Признавая и понимая лишь форму, она решила возродиться в форме и в очередной раз в течение своей истории обмануться и обмануть формой. Вся революция была, по сути, формой без содержания и поэтому не принесла существенных результатов. Видя причину всех зол в невыполнении законов, она решила исцелить себя новыми законами. Новые законы должны были исправить прошлое зло и предотвратить новое. Результат: удвоилось или утроилось количество невыполненных законов. «Новая Франция» (la France Nouvelle) засыпала страну лавиной законов и указов, которые никто не хотел выполнять. Чтобы принудить к тому, к чему ни один француз по своей природе и с рождения не имеет склонности, используются полиция, милиция, штурмовики и лагеря, тюрьмы и штрафы. Нынешняя Франция сидит в лагерях и тюрьмах оккупантов, платит штрафы и отбывает срок в собственных лагерях и тюрьмах, отправленная туда собственным правительством, собственной полицией и администрацией под лозунгом возрождения Франции. Замученная немцами, она истязает себя во сто раз больше (многие говорят, что в оккупированной зоне живется гораздо свободнее, чем в так называемой свободной зоне; сейчас это уже неактуально), для своего же «блага». Это безумие, охватившее даже довольно крепкие и зачастую неподкупные умы. Тема для Вольтера, хотя я уверен, что в наши дни он сидел бы в Виши.
Новая организация привела к полному хаосу. Что интересно как признак полной беспомощности. Народ, который создал столько законов и накормил ими весь мир, который имеет муравьиное терпение в организационном решении всех сторон жизни с помощью отдельных заявлений, анкет, документов и бумажек, — этот народ совершенно беспомощен, когда речь идет о внедрении теории в жизнь. Чем больше я анализирую Францию, тем чаще замечаю, что наиболее характерной чертой французов является постоянное расхождение между теорией и практикой. Постоянная борьба, непрерывное столкновение теории с практикой является и трагедией, и величием этой страны. Врожденная неспособность и бессилие французов, когда речь идет о воплощении в жизнь идеи, в какой-то мере является инстинктом самосохранения. Каждый француз является, в принципе, прирожденным законодателем, теоретиком, идеологом. Каждый француз имеет меньшую или большую склонность к решению всех жизненных вопросов с помощью закона и указов. Если бы все законы и уставы, коих в избытке появилось со времени первого приступа революционной лихорадки, были буквально внедрены в жизнь, Франции либо не было бы совсем, либо она превратилась бы в страну автоматов и роботов.
Это постоянное столкновение теории с практикой является, возможно, наиболее существенной причиной неожиданных, часто восхитительных мыслей, идей и действий, непрерывного брожения, которое так много дает миру.

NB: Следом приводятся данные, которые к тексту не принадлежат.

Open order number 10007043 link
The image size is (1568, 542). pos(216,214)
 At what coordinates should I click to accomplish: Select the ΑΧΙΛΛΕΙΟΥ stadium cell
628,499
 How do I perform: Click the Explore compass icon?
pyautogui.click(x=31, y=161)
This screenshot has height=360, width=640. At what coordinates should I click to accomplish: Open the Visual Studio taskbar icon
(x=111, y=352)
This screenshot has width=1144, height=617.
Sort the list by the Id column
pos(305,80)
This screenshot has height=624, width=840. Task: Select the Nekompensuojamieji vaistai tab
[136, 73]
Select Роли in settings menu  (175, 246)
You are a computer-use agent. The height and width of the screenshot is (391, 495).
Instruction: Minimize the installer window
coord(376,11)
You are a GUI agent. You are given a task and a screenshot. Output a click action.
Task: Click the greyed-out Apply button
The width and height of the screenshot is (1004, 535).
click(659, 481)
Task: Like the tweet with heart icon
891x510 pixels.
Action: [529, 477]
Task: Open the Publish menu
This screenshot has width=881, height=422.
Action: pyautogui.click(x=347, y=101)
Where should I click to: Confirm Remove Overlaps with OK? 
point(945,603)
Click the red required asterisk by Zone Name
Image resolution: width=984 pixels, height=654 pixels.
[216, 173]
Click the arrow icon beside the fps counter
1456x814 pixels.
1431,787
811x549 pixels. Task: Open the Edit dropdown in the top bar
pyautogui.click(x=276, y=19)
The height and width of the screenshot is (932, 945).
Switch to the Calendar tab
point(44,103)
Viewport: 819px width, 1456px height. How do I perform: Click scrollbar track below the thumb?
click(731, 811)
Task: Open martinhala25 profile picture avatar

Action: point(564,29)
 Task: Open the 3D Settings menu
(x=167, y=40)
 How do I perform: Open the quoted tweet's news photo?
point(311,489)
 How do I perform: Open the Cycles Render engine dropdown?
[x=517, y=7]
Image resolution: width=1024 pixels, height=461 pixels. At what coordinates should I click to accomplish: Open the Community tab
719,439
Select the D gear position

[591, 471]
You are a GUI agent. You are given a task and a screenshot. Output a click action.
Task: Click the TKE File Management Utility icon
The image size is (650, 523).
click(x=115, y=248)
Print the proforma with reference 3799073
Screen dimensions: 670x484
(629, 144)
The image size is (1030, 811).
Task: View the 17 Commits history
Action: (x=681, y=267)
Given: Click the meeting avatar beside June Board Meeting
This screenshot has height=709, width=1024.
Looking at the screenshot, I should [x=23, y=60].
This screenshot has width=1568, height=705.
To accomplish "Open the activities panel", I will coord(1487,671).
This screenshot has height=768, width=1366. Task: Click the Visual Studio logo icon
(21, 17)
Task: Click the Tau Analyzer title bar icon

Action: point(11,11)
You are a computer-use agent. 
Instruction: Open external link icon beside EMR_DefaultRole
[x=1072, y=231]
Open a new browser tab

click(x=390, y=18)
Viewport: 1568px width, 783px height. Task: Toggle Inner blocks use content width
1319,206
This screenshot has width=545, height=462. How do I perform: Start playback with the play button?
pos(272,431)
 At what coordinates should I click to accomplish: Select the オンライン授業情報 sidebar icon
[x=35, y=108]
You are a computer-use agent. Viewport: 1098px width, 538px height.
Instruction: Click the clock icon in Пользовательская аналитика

Франция пребывает в постоянной внутренней борьбе, в постоянном движении, в постоянном отрицании, постоянном «уклонении», используя язык фехтования. Ее трагедия — это постоянная внутренняя борьба, постоянное брожение, которое истощает ее, но одновременно наделяет ее тем многим, что признает весь мир и чего ему не хватает. Франция — идеологический полигон мира. Когда узнаешь Францию, то видишь, как она делала все свои революции — за других и для других. Изнуренная внутренними спазмами и засыхавшая, она орошала весь мир. Идейно она вскормила земной шар, опробовав на себе все плохое и хорошее, экспериментировала при широко открытых дверях. Другие заимствовали у нее и усовершенствовали на практике только хорошее. Франция является страной самых гениальных реформ, страной миллиона реформ, а также страной, в которой меньше всего реформ воплощено в жизнь. Франция ограничивается изданием законов и их исполнением лишь с формальной стороны. Все, что касается материальной стороны права, осуществляется со слепой точностью; все, что связано с его содержанием, остается мертвым. Еще и поэтому здесь творится столько беззакония под прикрытием закона.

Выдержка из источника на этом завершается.